Agency officials offered no explanation for the oversight.
"The FAA methodology likely overestimates present-day collisions," the Congressional Research Service said in a recent report.
Initially the cost-benefit ratios were to be recalculated every two years, but that didn't happen, said David A. Byers, an aviation professor at the University of Nebraska at Omaha and a consultant to the companies that operate the towers. If they were recalculated now, some airports would certainly fall below the FAA threshold for funding, he said.
Of the nation's 5,000 public airports, only about 10 percent have control towers. Those without towers generally have relatively few flights, and pilots coordinate takeoffs and landings among themselves.

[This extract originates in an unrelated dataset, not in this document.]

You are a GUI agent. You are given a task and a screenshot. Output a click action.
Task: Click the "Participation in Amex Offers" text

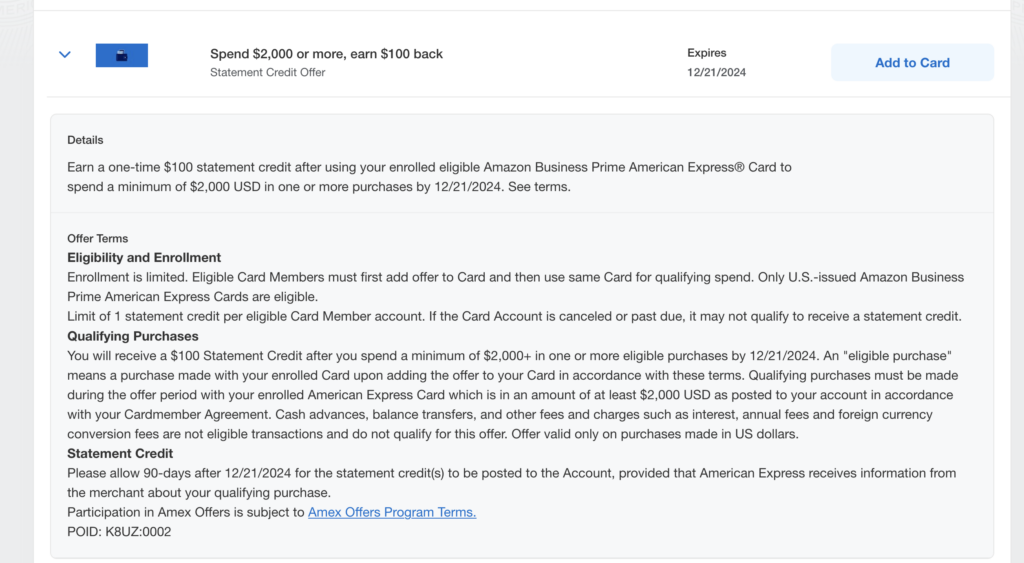(185, 512)
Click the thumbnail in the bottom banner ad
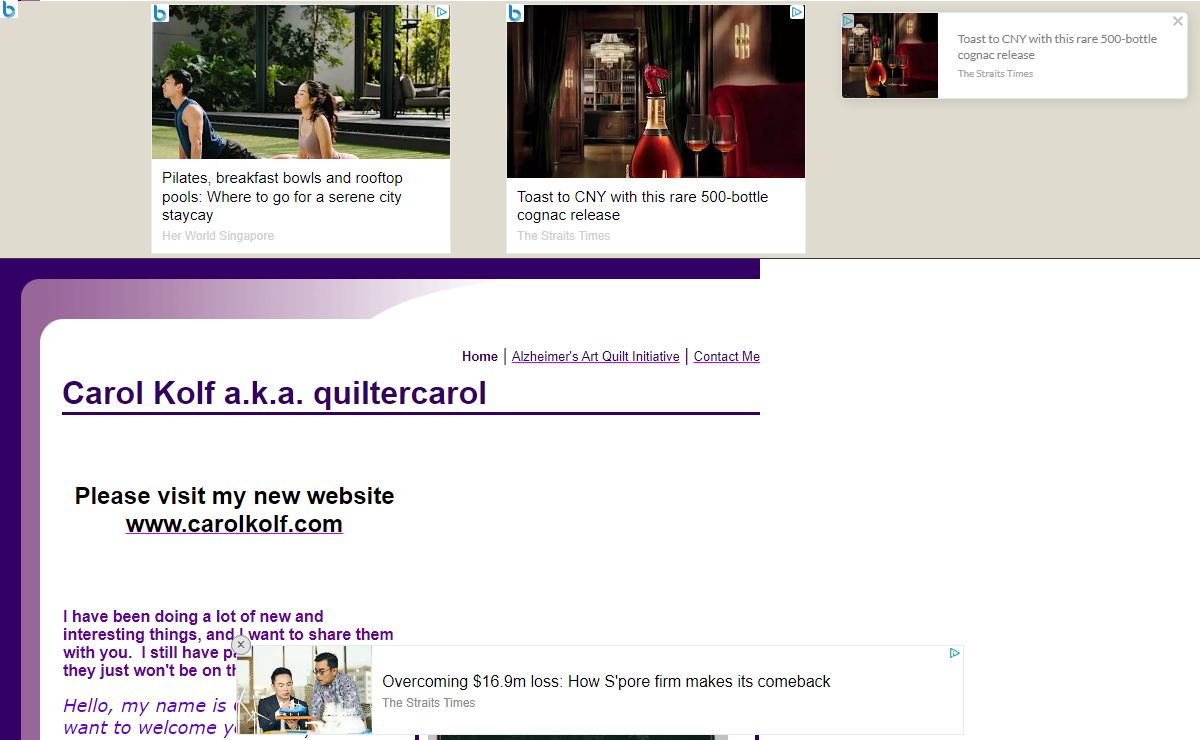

Airport towers are prized by local communities as economic boosters, particularly in rural areas. Airlines are sometimes reluctant to schedule flights to airports where there are no on-site air traffic controllers.
Former Rep. James Oberstar, D-Minn., a critic of the contract tower program, said he refused to allow lawmakers to insert provisions into bills requiring the FAA to pay for new control towers at airports in their districts when he was chairman of the House Transportation and Infrastructure Committee.
"We couldn't always stop it in all instances in the appropriations process, particularly when a bill comes from the Senate and it has a designation of funding for a particular tower," Oberstar said.